▶ _Problem details_:
Return the data exactly, without pictures.
───── Record set ─────
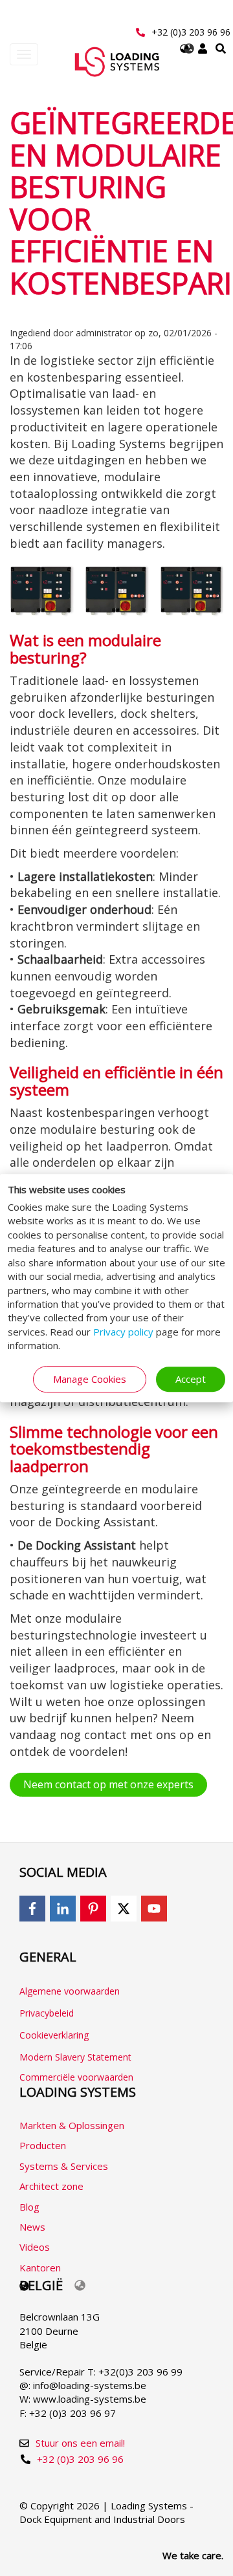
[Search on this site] (220, 49)
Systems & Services (63, 2165)
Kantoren (40, 2267)
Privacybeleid (46, 2013)
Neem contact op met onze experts (108, 1784)
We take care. (192, 2555)
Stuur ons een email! (80, 2442)
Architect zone (51, 2186)
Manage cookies (89, 1378)
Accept (190, 1378)
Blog (29, 2206)
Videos (34, 2246)
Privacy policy (123, 1331)
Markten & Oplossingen (71, 2125)
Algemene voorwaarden (69, 1991)
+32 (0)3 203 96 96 (190, 32)
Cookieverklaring (54, 2035)
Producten (42, 2145)
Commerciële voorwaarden (76, 2077)
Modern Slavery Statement (75, 2057)
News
─────
▶ _Result below_:
[Search on this site] (220, 49)
Systems & Services (63, 2165)
Kantoren (40, 2267)
Privacybeleid (46, 2013)
Neem contact op met onze experts (108, 1784)
We take care. (192, 2555)
Stuur ons een email! (80, 2442)
Architect zone (51, 2186)
Manage cookies (89, 1378)
Accept (190, 1378)
Blog (29, 2206)
Videos (34, 2246)
Privacy policy (123, 1331)
Markten & Oplossingen (71, 2125)
Algemene voorwaarden (69, 1991)
+32 (0)3 203 96 96 (190, 32)
Cookieverklaring (54, 2035)
Producten (42, 2145)
Commerciële voorwaarden (76, 2077)
Modern Slavery Statement (75, 2057)
News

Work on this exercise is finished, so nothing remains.